Film Karatagan Ciremai ini menjadi sindiran kepada kita, khususnya pada
pemerintah. Pemerintah yang tidak memberikan kejelasan hukum akan kepercayaan ini. Hal
ini membuat para penganut kepercayaan ini mendapat perlakuan kurang baik dalam
mengurus segala sesuatu yang berhubungan tentang agama. Selain itu film ini juga menjadi
sindiran keras kepada kita umat beragama khususnya agama Islam akan pentingnya
menghargai sesama. Sudah seharusnya kita tidak mendiskriminasi, namun menghargai
kepercayaan orang lain. Karena, Indonesia ini mempunyai berbagai macam budaya yang
berbeda-beda maka pentingnya toleransi dalam hal ini.

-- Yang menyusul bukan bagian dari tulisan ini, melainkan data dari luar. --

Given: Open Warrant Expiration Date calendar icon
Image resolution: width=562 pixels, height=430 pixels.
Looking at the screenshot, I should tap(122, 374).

Sebenarnya keperayaan ini memiliki beberapa kesamaan dengan agama Islam. Dalam
film ini, Atih bercerita bahwa mengapa dia masih tetap memegang kepercayaan kepada
ajaran ini, alasannya karena dalam ajaran ini mengajarkan nilai-nilai kemanusiaan
diantaranya mengargai adanya perbedaan suku, ras dan agama. Sunda wiwitan juga

1
menjunjung tinggi toleransi dan mengajarkan untuk mencintai makhluk hidup lain dan alam
sekitar. Pandangan ini sebenarnya sama yang diajarkan oleh agama Islam. Sayangnya agama
ini masih mempercayai arwah para leluhur dan benda-benda keramat. Dalam film ini banyak
menggunakan bahasa-bahasa daerah, salah satunya yaitu bahasa Sunda. Subtitlenya juga
menggunakan bahasa Inggris. Ini membuat para penonton memiliki kesulitan dalam mengerti
apa yang dibicarakan.
Film ini diambil dengan baik, karena dapat memunculkan keingin tahuan penonton
tentang Sunda Wiwitan. Terdapat beberapa konflik yang terlihat saat ibu Atih ingin membuat
akte kelahiran. Dalam film ini juga terdapat pesan yang digambarkan oleh guru Atih saat
mengajarkan betapa beragamnya kebudayaan di Indonesia. Film ini cocok untuk menambah
pengetahuan baru bagi mereka yang menyukai keberagaman budaya Indonesia.